Indigesto está Juan Manuel Santos que se debate, y no sabe qué es peor, entre lanzarse como candidato a disputar con su jefe, quedarse donde está o ir por el ministerio del Interior, en el cual resucitó, contra todos los pronósticos y en 24 horas, Fabio Valencia Cossio.
Indispuesta está Martha Lucía Ramírez ante la falta de claridad de Santos y Uribe que le cierra a ella, y a quienes como ella aspiran a ser candidatos desde lo que sobrevive del uribismo, o desde el uribismo por conveniencia, como pasa con Noemí.
Confundidos andan Andrés Felipe Arias, que soñaba con llegar al Mindefensa e incluso al Mininterior; y el Minhacienda, Óscar Iván Zuluaga, a quien le tocó bailar con las más fea, salió regañado y se siente preavisado cada vez que se ventila a Carolina Rentería como su reemplazo.

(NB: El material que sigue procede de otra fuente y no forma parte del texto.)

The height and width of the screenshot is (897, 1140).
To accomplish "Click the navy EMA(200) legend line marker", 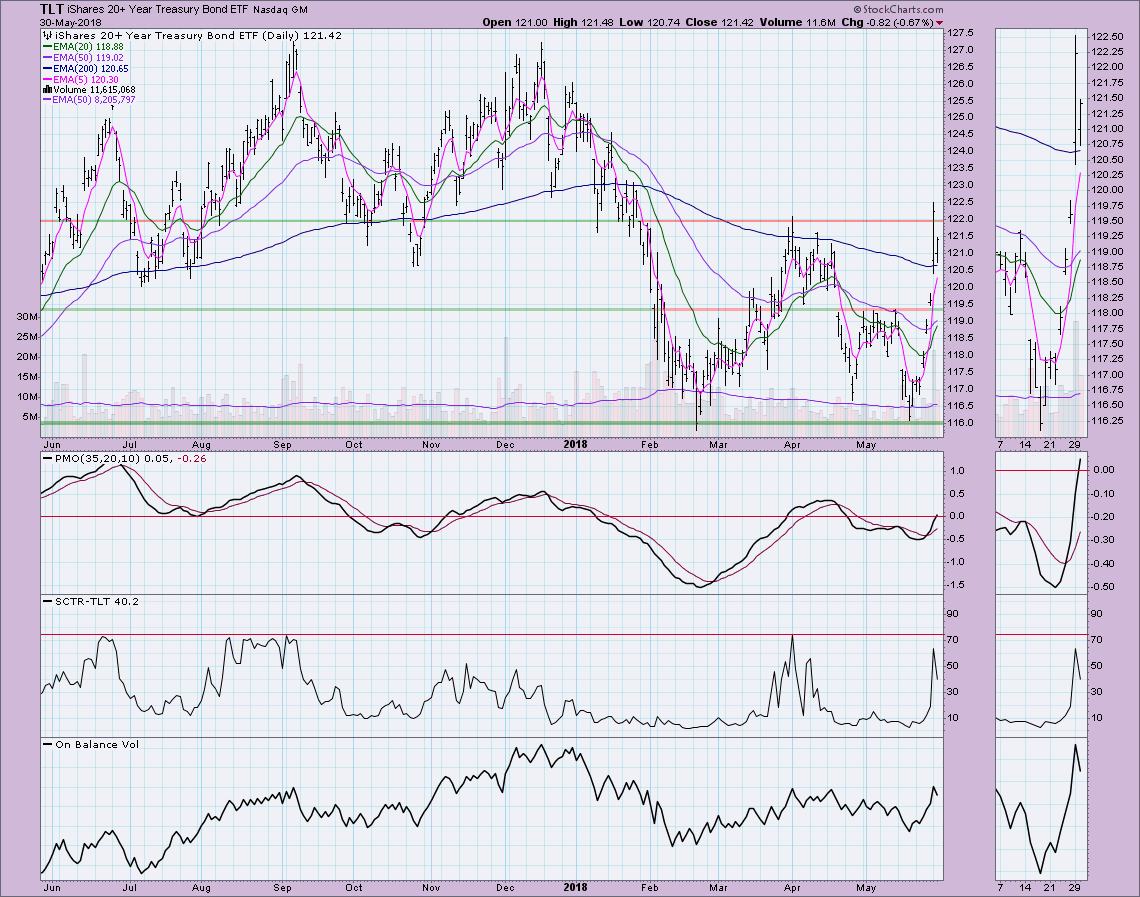I will [x=49, y=68].
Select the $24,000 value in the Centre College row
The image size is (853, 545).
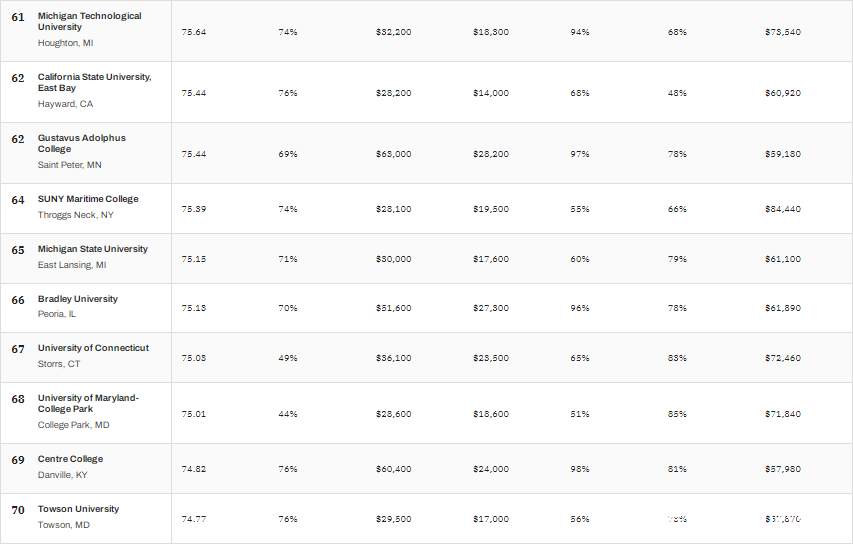coord(491,469)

Y qué decir del Minprotección, Diego Palacio, que sigue envainado con las múltiples críticas por su opaca gestión y con la yidispolítica, que lo acompaña como una sombra; o del Mintransporte que se quedó en el trancón o el Canciller Bermúdez que, como Samuel, el alcalde, aún no han terminado de posesionarse.
Pocos motivos para brindar; a diferencia de Germán Vargas y Sergio Fajardo que supieron desmarcarse a tiempo, que tienen agenda propia y unos kilómetros de ventaja.
Ejemplo que no han seguido los liberales y el Polo, enredados en disputas, vanidades y formalismos egoístas que los pueden dejar, como en estas festividades, de extras para aplaudir o rechiflar en la campaña electoral que ya arrancó.